◆ REQUIRED WORK
Show every line in the records below that contains the word "accomplish".

◆ AVAILABLE RECORDS
--- START ---

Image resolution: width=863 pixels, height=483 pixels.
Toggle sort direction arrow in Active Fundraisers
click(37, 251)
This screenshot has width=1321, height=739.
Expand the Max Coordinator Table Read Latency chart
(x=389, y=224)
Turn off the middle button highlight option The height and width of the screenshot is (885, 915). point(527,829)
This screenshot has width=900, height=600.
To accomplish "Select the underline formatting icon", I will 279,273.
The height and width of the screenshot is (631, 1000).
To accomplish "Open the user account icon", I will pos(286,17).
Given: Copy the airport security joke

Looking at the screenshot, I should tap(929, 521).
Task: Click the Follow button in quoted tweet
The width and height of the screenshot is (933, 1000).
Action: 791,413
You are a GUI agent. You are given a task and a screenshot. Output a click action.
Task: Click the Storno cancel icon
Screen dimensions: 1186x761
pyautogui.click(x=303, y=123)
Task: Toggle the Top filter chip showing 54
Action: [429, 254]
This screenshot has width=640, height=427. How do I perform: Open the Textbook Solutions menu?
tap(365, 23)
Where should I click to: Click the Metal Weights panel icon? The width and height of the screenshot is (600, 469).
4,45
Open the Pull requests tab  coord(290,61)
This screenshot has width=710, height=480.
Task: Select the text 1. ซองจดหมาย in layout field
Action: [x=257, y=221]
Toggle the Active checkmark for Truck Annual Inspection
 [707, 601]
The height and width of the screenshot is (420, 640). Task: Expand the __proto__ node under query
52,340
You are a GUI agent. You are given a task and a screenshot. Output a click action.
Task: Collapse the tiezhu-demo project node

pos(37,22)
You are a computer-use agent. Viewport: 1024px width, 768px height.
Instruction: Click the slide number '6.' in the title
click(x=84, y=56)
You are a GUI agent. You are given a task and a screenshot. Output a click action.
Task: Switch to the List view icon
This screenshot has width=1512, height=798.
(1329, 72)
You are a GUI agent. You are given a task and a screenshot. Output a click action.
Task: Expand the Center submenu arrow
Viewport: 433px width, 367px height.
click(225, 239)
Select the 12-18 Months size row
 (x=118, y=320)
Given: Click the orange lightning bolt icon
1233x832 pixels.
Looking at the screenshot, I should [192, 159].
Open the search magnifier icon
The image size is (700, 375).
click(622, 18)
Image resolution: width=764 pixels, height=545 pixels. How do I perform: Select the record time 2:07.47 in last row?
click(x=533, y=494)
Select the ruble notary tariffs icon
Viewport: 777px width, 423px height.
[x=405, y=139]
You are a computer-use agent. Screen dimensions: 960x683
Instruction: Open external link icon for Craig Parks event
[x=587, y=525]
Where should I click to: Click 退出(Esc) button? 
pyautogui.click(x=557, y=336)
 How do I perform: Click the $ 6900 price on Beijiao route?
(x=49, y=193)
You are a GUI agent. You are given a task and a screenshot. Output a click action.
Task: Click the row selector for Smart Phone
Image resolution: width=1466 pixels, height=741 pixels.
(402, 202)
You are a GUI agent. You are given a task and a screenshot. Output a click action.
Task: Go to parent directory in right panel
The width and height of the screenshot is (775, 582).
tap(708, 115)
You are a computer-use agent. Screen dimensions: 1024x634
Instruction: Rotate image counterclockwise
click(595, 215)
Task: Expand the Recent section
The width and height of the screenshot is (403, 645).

--- END ---

◆ RESULT
To accomplish "Select the underline formatting icon", I will 279,273.
To accomplish "Open the user account icon", I will pos(286,17).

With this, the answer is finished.